In Airborne Health, Inc. v. Squid Soap, LP, the Delaware Chancery Court rejected the seller’s claims that the purchaser committed extra-contractual common law fraud, causing the seller to lose potential earn-out payments. The seller claimed that the purchaser, throughout the parties’ courtship, touted its strong brand name and ability to grow the seller’s business and failed to disclose pending legal proceedings threatening the purchaser’s continued success.
Counting on the success of its products in Airborne’s, Squid Soap sold its business to Airborne for $1 million in cash at closing, plus the potential for earn-out payments of up to $26.5 million if the business achieved certain post-closing targets. Squid Soap contended that its faith in Airborne was based, at least in part, on Airborne’s repeated boasts about its ability to leverage its strong brand name and market presence to sell Squid Soap’s products. However, at the same time it was making these statements, Airborne was the subject of a class action in California alleging various claims for false advertising, consumer fraud and unfair business practices, as well as an investigation by the Federal Trade Commission. Nine months after closing its acquisition of Squid Soap’s business, Airborne settled the California class action for $23.5 million. Following the settlement, the FTC and thirty-two state attorneys general filed actions with similar claims, resulting in further bad publicity and liabilities for Airborne.
The resulting fall-out for Airborne’s business hampered its ability to sell Squid Soap products, which diminished Squid Soap’s potential for an earn-out payment under the purchase agreement. Squid Soap alleged that Airborne’s boasts about its customer loyalty and marketing prowess, and its failure to disclose the presence of the pending litigation and investigation, constituted common-law fraud. The court rejected these claims, reasoning that under Delaware law, vague statements of corporate abilities or optimism, like those made by Airborne, are mere “puffery” and do not amount to fraud.

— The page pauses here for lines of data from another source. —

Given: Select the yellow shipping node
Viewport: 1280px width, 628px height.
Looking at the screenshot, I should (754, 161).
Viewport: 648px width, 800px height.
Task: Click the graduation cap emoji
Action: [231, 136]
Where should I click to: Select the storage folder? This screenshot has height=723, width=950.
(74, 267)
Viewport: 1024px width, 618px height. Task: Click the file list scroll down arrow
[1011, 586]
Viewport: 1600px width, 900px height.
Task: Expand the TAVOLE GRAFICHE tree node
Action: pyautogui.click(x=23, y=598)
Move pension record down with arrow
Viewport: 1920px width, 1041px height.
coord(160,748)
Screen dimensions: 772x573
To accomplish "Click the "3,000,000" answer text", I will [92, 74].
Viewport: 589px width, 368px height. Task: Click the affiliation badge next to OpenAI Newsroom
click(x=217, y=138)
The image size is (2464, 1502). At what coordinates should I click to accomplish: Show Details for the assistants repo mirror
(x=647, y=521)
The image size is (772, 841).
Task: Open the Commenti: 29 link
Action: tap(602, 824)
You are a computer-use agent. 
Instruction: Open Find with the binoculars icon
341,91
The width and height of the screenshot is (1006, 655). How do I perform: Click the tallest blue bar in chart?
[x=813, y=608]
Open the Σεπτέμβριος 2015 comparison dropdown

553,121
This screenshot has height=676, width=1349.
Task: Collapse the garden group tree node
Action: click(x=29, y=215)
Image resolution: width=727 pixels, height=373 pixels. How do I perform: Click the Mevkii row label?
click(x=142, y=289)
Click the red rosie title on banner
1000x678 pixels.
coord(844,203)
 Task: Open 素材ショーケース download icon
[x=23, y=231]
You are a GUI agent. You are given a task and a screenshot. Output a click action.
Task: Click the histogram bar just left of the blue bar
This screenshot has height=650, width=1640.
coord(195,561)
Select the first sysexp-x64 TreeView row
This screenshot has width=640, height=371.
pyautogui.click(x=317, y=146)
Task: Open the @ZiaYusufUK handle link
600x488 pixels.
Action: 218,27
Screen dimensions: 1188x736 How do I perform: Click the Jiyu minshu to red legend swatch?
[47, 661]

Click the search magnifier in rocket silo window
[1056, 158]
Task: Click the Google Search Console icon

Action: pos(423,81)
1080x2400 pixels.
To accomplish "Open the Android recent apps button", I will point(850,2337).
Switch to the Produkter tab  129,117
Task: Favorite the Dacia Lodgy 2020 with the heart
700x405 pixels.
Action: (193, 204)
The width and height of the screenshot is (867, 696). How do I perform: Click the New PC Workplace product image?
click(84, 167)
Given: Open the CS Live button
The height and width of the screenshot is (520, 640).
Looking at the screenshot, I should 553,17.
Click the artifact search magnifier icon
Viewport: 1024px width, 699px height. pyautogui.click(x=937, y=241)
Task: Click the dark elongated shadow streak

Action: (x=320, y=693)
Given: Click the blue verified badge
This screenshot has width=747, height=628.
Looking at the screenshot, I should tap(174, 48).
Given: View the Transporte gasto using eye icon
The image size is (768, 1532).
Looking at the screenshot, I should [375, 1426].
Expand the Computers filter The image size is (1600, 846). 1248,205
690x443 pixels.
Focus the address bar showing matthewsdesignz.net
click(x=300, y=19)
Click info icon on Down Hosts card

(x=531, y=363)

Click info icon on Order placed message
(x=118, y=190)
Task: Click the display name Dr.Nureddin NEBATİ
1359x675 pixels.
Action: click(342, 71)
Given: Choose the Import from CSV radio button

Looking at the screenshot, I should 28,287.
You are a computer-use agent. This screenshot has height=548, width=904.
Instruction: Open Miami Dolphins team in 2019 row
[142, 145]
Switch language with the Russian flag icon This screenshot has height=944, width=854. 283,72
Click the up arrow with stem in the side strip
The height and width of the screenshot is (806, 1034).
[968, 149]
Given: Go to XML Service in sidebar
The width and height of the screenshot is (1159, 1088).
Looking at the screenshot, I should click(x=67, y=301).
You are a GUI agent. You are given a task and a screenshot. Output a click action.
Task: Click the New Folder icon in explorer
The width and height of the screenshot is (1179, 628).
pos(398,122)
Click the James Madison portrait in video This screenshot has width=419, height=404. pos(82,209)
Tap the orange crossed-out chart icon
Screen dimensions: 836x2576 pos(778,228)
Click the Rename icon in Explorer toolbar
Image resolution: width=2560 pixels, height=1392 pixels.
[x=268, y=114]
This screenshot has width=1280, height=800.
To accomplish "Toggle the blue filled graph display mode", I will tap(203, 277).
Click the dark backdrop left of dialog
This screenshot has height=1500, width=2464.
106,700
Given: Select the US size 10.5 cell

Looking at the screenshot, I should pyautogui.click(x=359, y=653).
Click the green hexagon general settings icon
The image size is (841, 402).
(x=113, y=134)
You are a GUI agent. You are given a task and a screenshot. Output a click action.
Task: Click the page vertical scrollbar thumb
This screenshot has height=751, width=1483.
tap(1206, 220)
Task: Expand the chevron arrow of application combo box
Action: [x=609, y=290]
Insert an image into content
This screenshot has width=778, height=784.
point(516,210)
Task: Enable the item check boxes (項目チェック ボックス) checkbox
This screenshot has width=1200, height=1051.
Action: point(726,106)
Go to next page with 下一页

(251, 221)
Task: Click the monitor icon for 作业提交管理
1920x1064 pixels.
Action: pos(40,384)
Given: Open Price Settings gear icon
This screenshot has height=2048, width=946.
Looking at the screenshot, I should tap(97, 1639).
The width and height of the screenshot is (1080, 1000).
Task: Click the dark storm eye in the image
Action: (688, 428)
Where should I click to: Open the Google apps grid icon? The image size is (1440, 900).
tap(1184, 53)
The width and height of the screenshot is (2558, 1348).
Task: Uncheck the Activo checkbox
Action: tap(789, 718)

In addition, the court found that Airborne’s failure to disclose the pending litigation and investigations was not fraudulent because Airborne did not actively conceal those matters nor, in an arm’s length relationship, did Airborne have a duty to disclose the matters to Squid Soap. As the court pointed out, Squid Soap could have protected itself by conducting its own due diligence review of Airborne since, at the time of the transaction, the California class action had been filed and information regarding the action was publicly available. The court also noted that Squid Soap could have obtained a representation and warranty in the purchase agreement that would have required Airborne to make the desired disclosure. Instead, the only relevant representation in the purchase agreement required Airborne to say only that there was no litigation “reasonably likely to prohibit or restrain the ability of Purchaser to enter into this Agreement or consummate the transactions contemplated hereby.” Most fundamentally, Vice Chancellor Laster commented that “Squid Soap could have learned about all of Airborne’s litigation exposure through the simple expedient of asking Airborne.”
Ultimately, the court’s ruling in Airborne underscores the importance of sell-side due diligence in transactions where the seller will have a continued interest in the profitability of the business going forward, as in the case of an earn-out. A potential transaction partner may boast about its business without committing fraud and, in an arm’s length transaction, has no duty to disclose matters unless asked. As a result, sellers, as well as purchasers, should protect themselves through due diligence and appropriately tailored representations and warranties.